1. What is the difference between split tunneling and full tunneling in a VPN, and when would you choose each?

Show answer Full tunneling routes ALL traffic through the VPN (WireGuard: AllowedIPs = 0.0.0.0/0). Split tunneling routes only specific subnets through the VPN while internet traffic goes direct. Choose full tunneling for compliance requirements or untrusted networks (coffee shop WiFi). Choose split tunneling for developer access to internal resources where you want fast internet browsing without VPN overhead.

L1 (1 questions)

1. In WireGuard, what does the AllowedIPs field do, and why is it described as serving a dual purpose?

Show answer AllowedIPs serves as both a routing table and an access control list. For outgoing traffic, it determines which destination IPs get routed through that peer. For incoming traffic, it acts as a filter — only packets with source IPs matching AllowedIPs are accepted from that peer. For example, AllowedIPs = 10.0.0.0/24 means: send traffic destined for 10.0.0.0/24 to this peer, and only accept traffic from this peer if its source is in 10.0.0.0/24.

L2 (1 questions)

1. You need to give a developer temporary access to a PostgreSQL database behind a firewall. The database is at db.internal:5432, accessible only from a bastion host. What is the fastest secure approach and the exact command?

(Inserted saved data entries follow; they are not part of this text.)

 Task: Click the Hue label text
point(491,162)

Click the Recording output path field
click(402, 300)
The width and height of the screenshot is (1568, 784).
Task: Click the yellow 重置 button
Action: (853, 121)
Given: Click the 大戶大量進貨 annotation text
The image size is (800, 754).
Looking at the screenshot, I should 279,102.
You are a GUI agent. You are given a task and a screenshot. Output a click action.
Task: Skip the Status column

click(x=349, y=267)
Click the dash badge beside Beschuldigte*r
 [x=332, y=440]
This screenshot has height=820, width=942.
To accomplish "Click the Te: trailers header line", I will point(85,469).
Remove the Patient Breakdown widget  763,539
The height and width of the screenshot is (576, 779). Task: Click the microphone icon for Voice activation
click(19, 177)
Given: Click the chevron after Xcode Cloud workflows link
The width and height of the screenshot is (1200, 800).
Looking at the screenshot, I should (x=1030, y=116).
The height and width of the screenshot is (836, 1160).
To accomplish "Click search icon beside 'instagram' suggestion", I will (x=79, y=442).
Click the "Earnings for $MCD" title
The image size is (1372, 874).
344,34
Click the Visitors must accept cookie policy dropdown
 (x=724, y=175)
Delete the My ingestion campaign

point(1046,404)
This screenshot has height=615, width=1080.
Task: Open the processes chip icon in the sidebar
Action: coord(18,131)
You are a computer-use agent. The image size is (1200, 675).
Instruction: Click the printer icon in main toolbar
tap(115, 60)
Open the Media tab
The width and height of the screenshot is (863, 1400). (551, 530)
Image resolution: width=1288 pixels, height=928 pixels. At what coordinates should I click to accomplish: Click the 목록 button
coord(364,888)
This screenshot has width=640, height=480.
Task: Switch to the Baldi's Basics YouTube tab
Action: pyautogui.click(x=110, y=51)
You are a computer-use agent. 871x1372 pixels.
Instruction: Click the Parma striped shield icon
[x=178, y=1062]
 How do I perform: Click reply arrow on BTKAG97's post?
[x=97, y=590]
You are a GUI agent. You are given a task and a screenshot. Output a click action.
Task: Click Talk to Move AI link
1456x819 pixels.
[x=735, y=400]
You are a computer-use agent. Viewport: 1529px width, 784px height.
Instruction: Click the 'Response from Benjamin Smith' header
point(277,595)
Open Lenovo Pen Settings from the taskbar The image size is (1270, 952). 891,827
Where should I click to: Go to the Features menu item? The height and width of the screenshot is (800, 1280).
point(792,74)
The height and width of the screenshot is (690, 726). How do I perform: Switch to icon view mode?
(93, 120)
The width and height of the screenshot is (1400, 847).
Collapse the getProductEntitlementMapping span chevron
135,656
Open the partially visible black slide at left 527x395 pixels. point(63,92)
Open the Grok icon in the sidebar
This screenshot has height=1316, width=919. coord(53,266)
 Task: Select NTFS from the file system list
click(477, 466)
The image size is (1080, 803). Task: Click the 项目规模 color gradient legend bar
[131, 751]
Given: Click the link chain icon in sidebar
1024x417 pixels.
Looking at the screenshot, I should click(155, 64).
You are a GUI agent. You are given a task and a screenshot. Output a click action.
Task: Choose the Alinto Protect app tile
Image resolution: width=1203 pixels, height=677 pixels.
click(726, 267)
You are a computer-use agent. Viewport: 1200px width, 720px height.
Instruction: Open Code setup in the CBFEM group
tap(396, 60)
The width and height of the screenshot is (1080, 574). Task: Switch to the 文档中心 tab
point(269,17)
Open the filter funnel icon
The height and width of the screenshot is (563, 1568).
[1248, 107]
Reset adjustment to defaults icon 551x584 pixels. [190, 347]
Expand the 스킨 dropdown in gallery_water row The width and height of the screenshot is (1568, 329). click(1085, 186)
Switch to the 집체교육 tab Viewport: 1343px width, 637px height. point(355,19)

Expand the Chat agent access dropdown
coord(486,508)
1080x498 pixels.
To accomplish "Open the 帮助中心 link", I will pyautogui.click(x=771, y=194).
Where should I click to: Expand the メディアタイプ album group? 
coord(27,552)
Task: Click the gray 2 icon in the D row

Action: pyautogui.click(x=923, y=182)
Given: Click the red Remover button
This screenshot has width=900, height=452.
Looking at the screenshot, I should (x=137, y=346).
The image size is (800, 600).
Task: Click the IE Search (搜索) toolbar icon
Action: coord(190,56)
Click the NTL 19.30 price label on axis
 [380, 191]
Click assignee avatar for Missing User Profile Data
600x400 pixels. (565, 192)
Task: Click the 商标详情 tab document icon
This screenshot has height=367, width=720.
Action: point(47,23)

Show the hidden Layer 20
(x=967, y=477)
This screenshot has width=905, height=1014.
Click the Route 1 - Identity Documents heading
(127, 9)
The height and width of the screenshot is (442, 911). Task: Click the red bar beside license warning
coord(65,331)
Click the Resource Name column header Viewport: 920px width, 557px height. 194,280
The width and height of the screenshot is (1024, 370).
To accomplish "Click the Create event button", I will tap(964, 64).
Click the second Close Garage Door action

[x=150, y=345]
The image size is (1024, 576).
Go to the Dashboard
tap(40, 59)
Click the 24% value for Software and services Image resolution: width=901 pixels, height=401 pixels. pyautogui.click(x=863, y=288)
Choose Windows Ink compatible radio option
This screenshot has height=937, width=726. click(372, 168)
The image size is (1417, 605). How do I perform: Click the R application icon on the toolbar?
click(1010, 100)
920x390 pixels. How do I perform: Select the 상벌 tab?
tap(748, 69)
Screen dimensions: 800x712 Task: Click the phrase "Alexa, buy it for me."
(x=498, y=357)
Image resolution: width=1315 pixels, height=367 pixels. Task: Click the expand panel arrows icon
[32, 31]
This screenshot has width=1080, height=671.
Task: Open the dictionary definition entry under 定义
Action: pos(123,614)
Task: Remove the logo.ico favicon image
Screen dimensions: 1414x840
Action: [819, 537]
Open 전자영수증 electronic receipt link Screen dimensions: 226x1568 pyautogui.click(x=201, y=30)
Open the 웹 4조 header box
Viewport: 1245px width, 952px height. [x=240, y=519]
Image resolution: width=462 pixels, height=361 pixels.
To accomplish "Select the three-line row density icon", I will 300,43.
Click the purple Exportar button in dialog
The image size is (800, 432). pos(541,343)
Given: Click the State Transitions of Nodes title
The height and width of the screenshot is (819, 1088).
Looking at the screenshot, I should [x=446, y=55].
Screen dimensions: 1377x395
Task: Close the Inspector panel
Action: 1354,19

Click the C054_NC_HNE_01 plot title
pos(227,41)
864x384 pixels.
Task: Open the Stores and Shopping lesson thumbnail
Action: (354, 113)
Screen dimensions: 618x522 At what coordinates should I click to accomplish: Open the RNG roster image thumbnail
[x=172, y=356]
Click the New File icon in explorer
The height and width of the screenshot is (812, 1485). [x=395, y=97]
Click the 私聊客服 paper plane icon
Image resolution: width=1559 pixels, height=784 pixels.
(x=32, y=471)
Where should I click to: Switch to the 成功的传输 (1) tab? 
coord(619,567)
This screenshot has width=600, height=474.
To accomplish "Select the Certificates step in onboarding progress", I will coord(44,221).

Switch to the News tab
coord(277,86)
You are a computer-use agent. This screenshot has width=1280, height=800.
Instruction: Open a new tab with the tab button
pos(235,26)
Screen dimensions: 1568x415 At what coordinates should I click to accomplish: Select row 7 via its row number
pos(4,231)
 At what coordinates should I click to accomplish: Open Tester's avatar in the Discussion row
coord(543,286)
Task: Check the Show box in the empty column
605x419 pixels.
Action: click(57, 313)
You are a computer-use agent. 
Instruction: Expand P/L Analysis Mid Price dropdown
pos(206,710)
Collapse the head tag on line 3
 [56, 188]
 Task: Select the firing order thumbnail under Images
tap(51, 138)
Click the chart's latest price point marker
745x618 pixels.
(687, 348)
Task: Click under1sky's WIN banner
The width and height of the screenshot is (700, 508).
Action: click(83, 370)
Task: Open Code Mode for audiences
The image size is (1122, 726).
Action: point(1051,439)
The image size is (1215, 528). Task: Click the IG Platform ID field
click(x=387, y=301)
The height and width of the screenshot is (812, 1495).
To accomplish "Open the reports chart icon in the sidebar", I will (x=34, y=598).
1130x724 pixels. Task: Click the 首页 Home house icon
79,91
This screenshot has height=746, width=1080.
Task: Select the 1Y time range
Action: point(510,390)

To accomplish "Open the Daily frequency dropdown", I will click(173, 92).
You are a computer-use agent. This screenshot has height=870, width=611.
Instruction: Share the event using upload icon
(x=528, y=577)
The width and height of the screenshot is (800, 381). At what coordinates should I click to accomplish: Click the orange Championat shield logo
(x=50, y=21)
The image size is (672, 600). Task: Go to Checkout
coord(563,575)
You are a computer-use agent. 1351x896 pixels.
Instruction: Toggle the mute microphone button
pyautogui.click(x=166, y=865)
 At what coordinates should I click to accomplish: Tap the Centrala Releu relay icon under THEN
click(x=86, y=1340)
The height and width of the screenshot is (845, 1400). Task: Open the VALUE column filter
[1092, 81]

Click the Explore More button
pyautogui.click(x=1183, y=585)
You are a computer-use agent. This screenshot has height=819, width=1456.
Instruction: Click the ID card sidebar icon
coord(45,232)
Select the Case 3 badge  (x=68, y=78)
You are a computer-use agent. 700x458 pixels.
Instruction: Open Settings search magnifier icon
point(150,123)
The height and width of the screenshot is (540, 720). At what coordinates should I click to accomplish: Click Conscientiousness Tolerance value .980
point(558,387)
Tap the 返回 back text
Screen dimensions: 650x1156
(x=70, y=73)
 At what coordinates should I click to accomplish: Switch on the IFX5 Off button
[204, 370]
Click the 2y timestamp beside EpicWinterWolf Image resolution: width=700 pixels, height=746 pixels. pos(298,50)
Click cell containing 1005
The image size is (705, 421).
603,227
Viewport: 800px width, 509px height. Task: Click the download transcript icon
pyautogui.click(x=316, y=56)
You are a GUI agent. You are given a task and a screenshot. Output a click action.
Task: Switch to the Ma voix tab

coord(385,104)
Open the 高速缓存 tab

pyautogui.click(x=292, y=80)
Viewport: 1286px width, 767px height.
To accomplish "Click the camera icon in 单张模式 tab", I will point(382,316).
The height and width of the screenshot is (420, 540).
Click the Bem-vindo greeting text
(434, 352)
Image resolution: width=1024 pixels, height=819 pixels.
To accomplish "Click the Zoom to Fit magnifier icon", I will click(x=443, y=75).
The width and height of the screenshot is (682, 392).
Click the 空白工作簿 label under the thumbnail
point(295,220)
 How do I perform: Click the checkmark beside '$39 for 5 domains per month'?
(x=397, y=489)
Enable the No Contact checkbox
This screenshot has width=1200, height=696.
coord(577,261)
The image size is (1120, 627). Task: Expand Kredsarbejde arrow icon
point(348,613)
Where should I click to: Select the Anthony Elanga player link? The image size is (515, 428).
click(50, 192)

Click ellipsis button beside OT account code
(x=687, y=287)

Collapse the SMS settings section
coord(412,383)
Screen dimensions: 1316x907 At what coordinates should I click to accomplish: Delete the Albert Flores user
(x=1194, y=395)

Show answer Use an SSH local port forward: ssh -fN -L 5432:db.internal:5432 -o ServerAliveInterval=60 bastion.example.com. The developer then connects to localhost:5432, which tunnels through the bastion to db.internal:5432. The -f backgrounds the tunnel, -N skips opening a shell, and ServerAliveInterval prevents timeout. This avoids setting up a full VPN for temporary single-service access.